Why do AI coding agents fail on large projects?
They usually fail because they do not have enough project context. In large projects, the correct answer depends on screens, APIs, database behavior, cloud resources, business rules, and other developers' work.
How can teams reduce token cost when using coding agents?
Teams can reduce token cost by creating reusable project documentation, startup prompts, and agent instruction files instead of repeatedly pasting the same context. The agent should receive a map of where context lives and open deeper documents only when needed.
What is the role of CLAUDE.md or AGENTS.md?
Files like CLAUDE.md and AGENTS.md provide persistent project instructions for coding agents. They can describe repository structure, build commands, coding standards, testing expectations, architecture notes, and workflow rules.

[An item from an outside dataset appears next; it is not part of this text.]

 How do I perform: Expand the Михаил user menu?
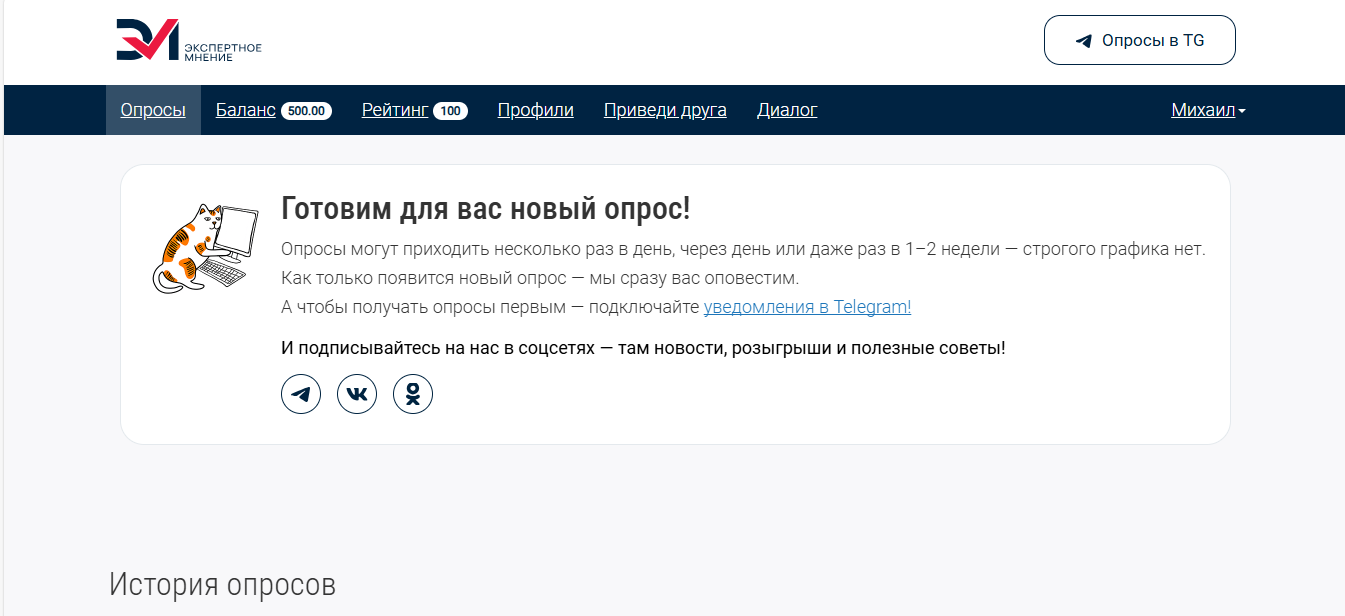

Should AI coding agents be allowed to implement without human review?
Not on high-blast-radius changes. Agents can propose, implement, and test, but human review should remain responsible for architecture, production risk, customer commitments, security, and business tradeoffs.
Can multiple coding agents work on the same project?
Yes, but only with clear task boundaries. Parallel agents work best when tasks are independent, context is documented, file ownership is clear, and integration review is handled carefully.
What should teams ask agents before asking them to code?
Before coding, ask the agent for impact analysis. It should identify affected screens, APIs, backend functions, database tables, cloud resources, tests, and possible regression risks.
Do AI coding agents reduce the need for developers?
No. In complex projects, they change the developer's role. Developers spend less time writing routine code and more time defining goals, reviewing design, managing context, testing, and controlling integration risk.
Key Takeaways
- AI coding agents initially increased our chaos because the team had tools but no operating model.
- Large projects need project context, dependency maps, and design documentation before agents can be useful.
- Token cost reduced when we stopped pasting full context and started using startup prompts,
CLAUDE.md,AGENTS.md, and documentation maps. - Impact analysis before coding became one of the most important workflow changes.
- Local test environments improved agent output because agents could create, test, fail, and iterate.
- Design review became more important because AI makes code cheaper but does not make wrong decisions cheaper.
- Parallel agents helped only after task boundaries, documentation, and review protocols were in place.
You do not need to build the whole operating model at once. Start small: pick one active module, write its DESIGN, TODO, and DEFERRED files, point your CLAUDE.md at them, and require one impact analysis before the next change. That single loop is enough to feel the difference in your next agent session.